Carla Gannis comments on the future of human communication in “Portraits in Landscape, Sunrise.” The video will be on display at Art House in its “Transfer Download: Simulations in Hyperspace” exhibit opening June 15. (SOURCE: The Art House)

The mini-festival, as Ragano calls it, is meant to appeal to both locals and tourists, and is part of an effort to make June Santa Fe’s “Emerging Media Month,” an idea pushed by the new Emerging Media Alliance, itself an offshoot of Santa Fe’s Film and Digital Media Commission.

“The point behind this is to update the profile of Santa Fe,” Ragano said, adding he wants people to see Santa Fe is an “emerging center” for new kinds of art linked to science and technology, in addition to the traditional arts for which the city is revered.

In addition to Currents, the alliance includes Meow Wolf, SFI, the Thoma Foundation, Descartes Labs and other organizations.

“It’s not your Indian or Spanish market,” said Frank Rose, gallery director of form & concept gallery, said of Futurition. “It’s this new event that speaks to a contemporary time.”

Form & concept’s multimedia exhibition, “Inner Orbit,” features artists who Rose says use the concept of outer space as a lens to create personal artwork or delve into the Earth’s own issues. The show opened May 25 and will stay up until July 21.

Both Rose and Ragano were careful to not knock the city’s traditional arts scene. According to Ragano, he simply wants to showcase that Santa Fe has both the old and the new.

“The most important thing is that it’s not about replacing the incredible culture that’s already here,” said Ragano. “It’s additive, saying, ‘Wait a minute, we’ve got the whole thing here.’ ”
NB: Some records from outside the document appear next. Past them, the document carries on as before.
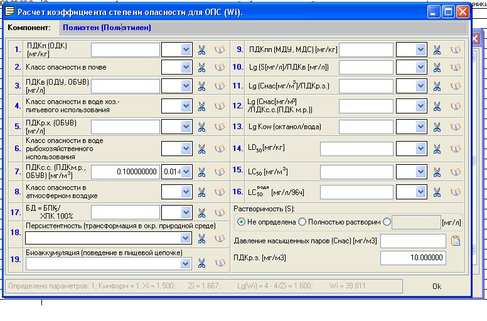This screenshot has height=321, width=487.
Task: Open the Персистентность dropdown list
Action: click(x=185, y=238)
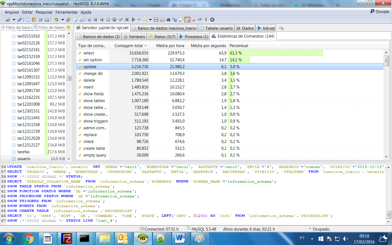Viewport: 392px width, 245px height.
Task: Expand the dropdown arrow beside refresh icon
Action: point(63,20)
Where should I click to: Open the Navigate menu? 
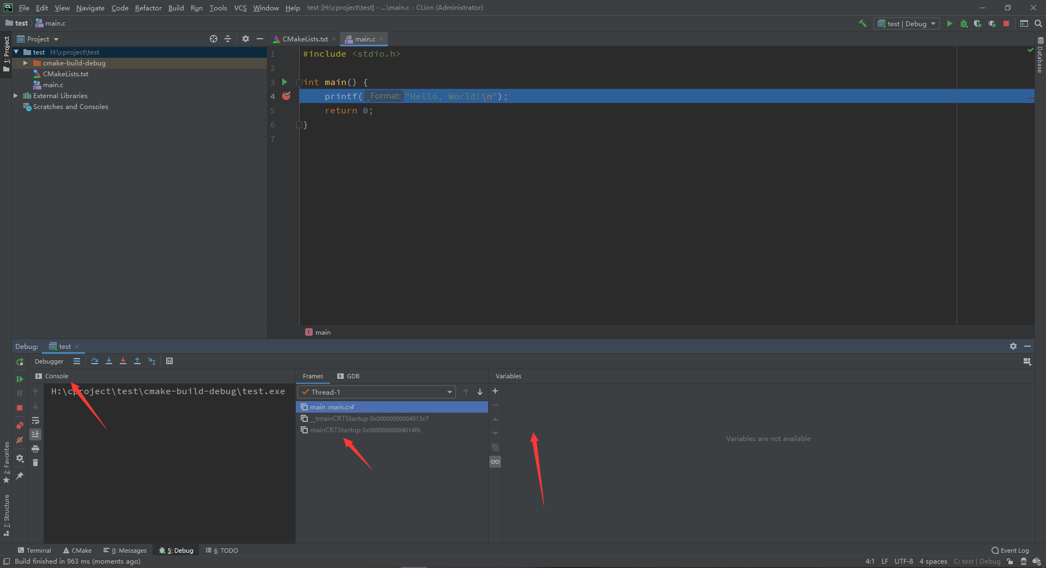90,8
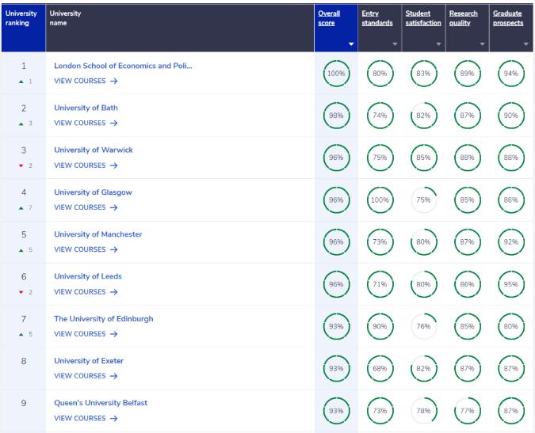View courses for University of Exeter
The image size is (535, 433).
pos(86,376)
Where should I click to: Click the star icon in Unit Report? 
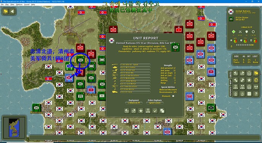141,111
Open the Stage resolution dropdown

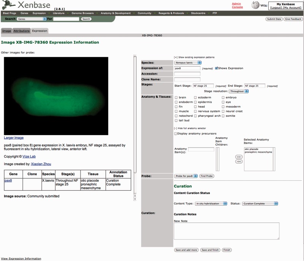pos(239,91)
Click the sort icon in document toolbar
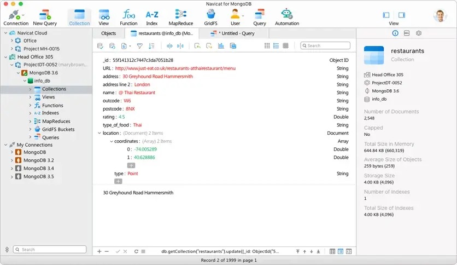The height and width of the screenshot is (265, 457). pos(152,46)
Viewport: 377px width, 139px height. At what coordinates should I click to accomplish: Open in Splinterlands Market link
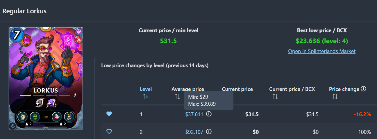coord(322,51)
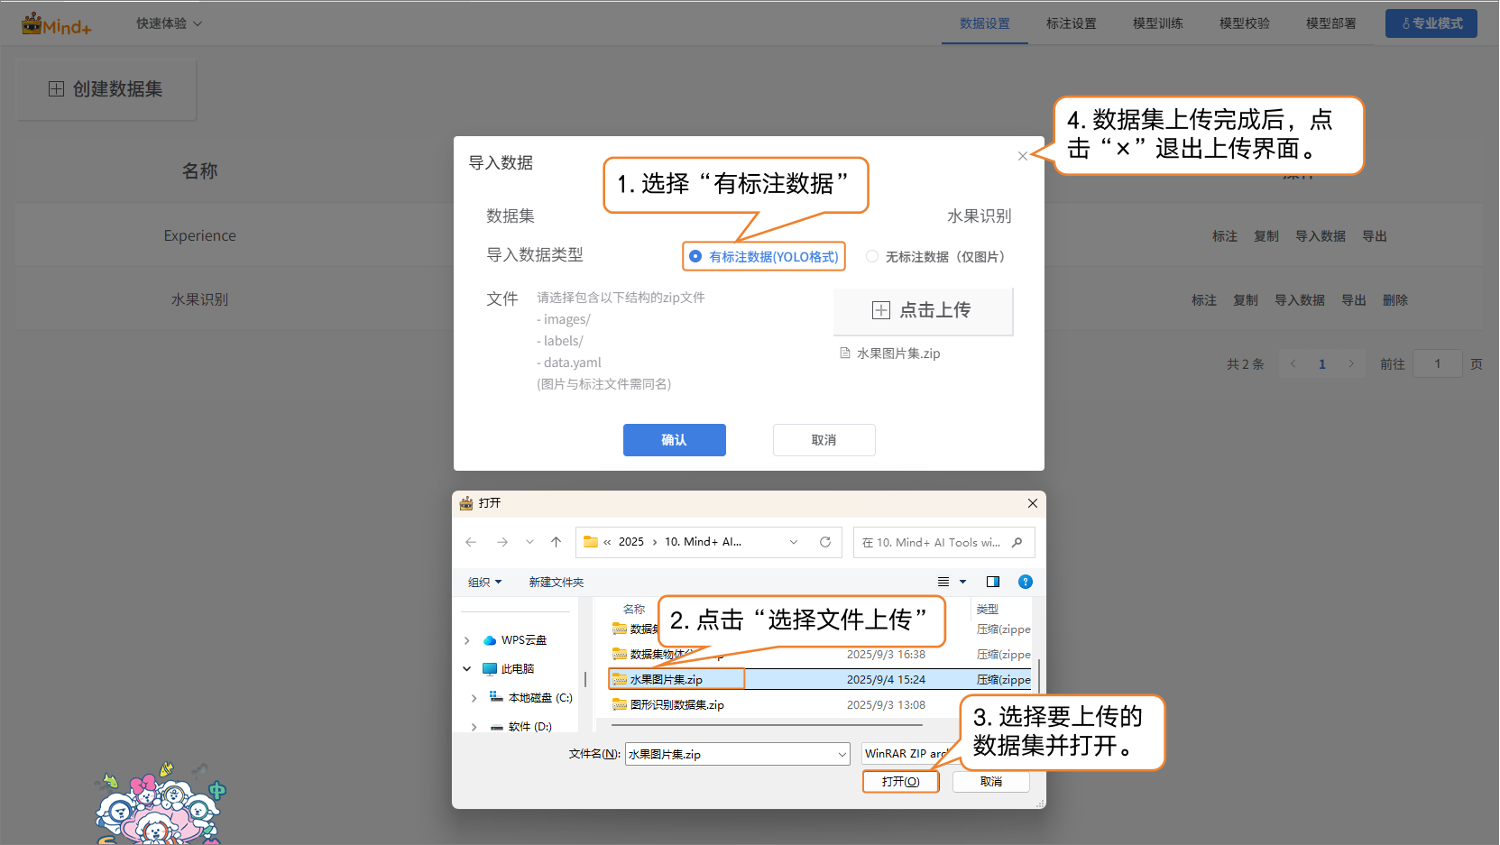Click the search magnifier in file dialog
The height and width of the screenshot is (845, 1500).
pos(1017,542)
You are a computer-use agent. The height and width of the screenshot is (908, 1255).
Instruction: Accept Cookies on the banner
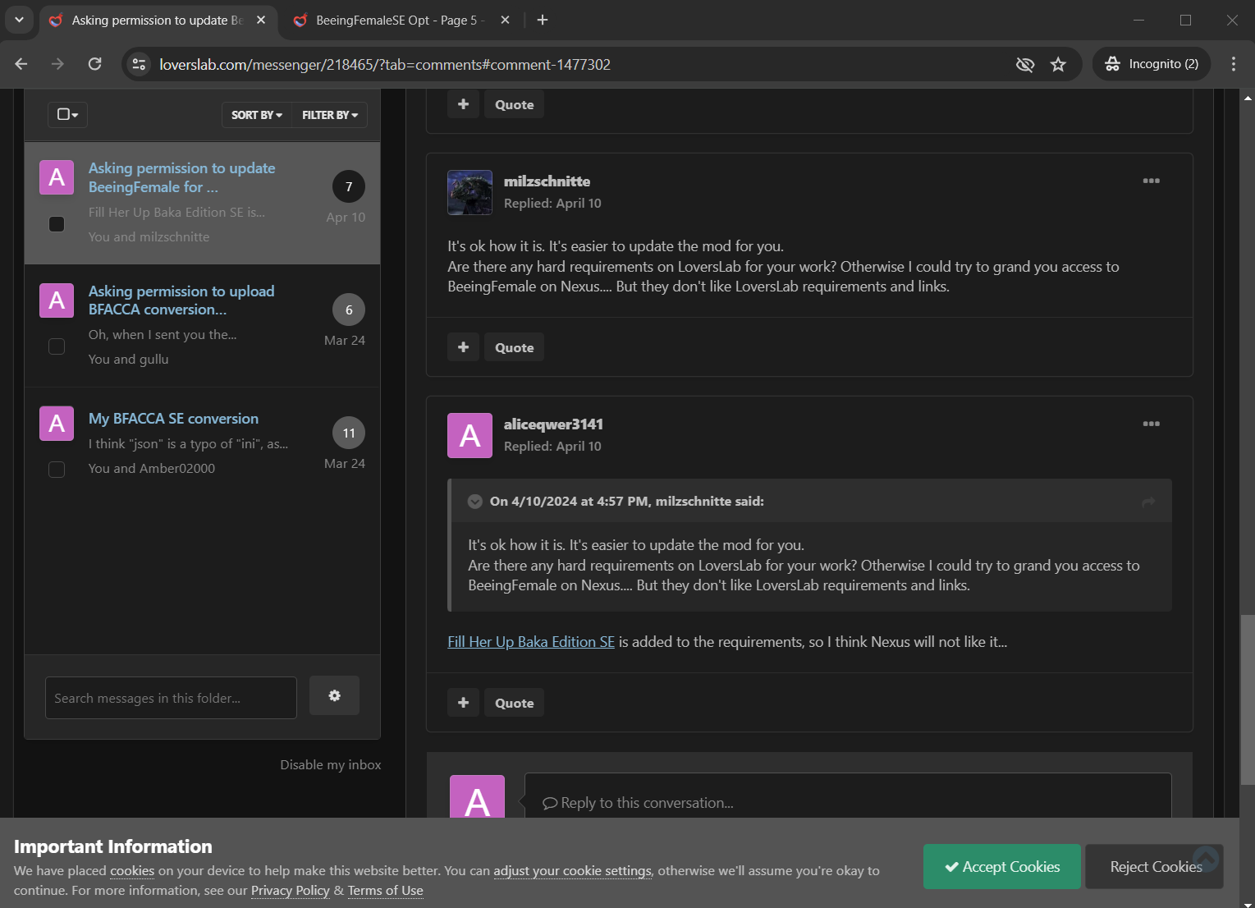coord(1001,867)
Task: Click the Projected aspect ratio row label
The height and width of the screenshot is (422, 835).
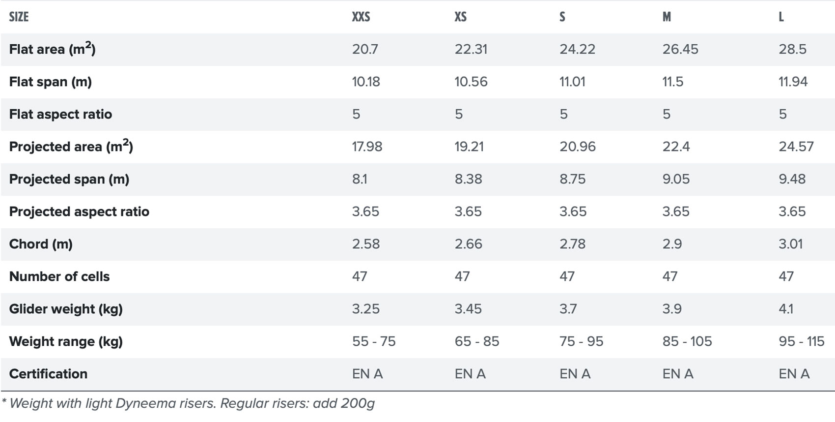Action: click(x=79, y=211)
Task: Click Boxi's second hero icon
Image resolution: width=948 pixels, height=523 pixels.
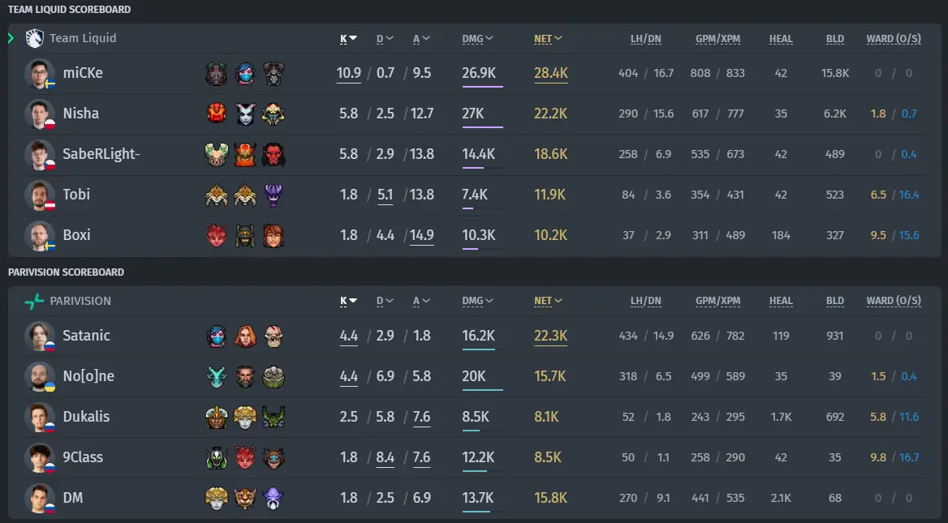Action: 245,235
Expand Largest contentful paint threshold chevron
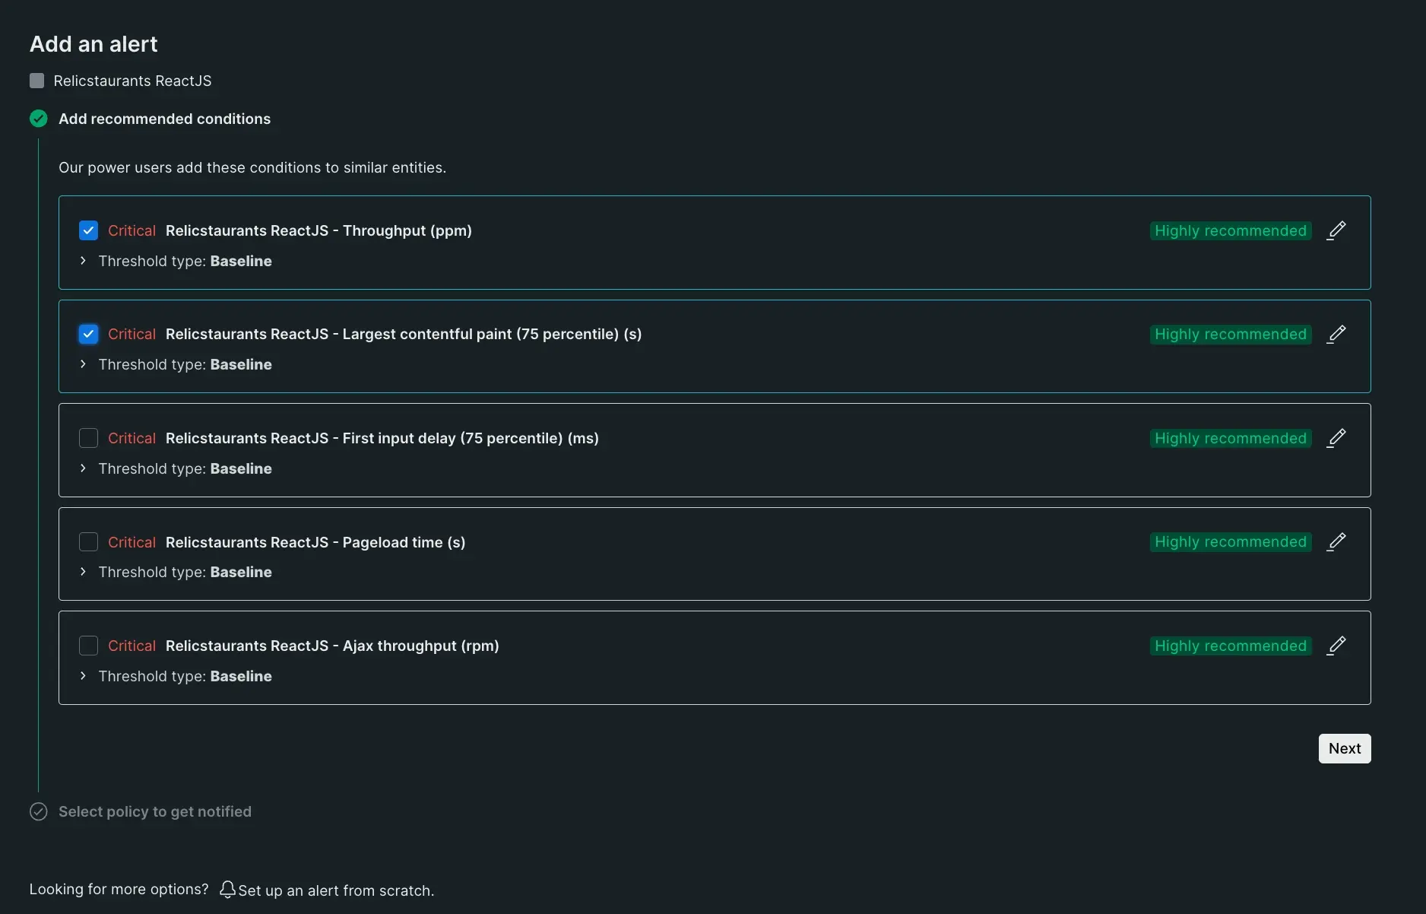This screenshot has width=1426, height=914. coord(83,364)
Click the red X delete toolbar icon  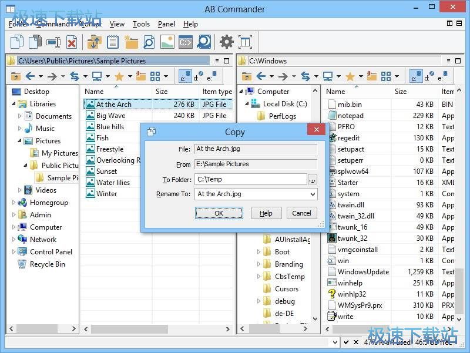point(71,42)
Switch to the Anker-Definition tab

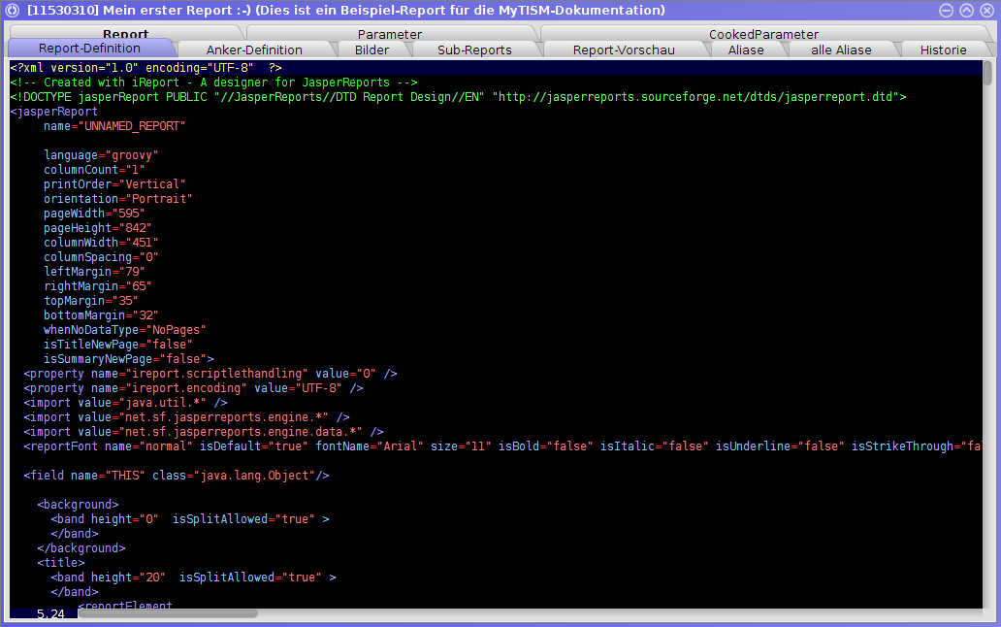[x=254, y=50]
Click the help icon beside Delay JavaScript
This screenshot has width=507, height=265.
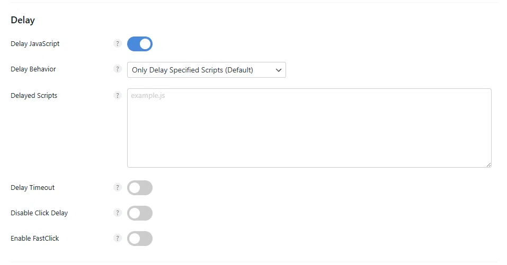coord(118,44)
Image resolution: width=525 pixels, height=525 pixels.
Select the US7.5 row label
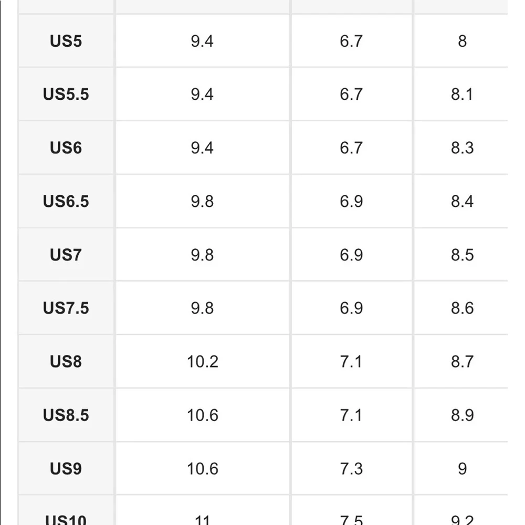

A.I., virtual reality on stage at Currents’ opening weekend

Amster said she and Ragano hope to continue receiving city grant money annually. She described this year’s first Futirition series as an “experiment,” adding they aren’t sure how people who visit Currents during its weekslong run – last year it was about 8,000 – will spread out among all the various parts of series.

Ragano noted that most of the organizations involved, with the exception of the new InterPlanetary Festival, have partnered with the Currents festival in some way in the past. But they would often get “subsumed” under the larger event, he said, making it difficult for other groups to stand apart.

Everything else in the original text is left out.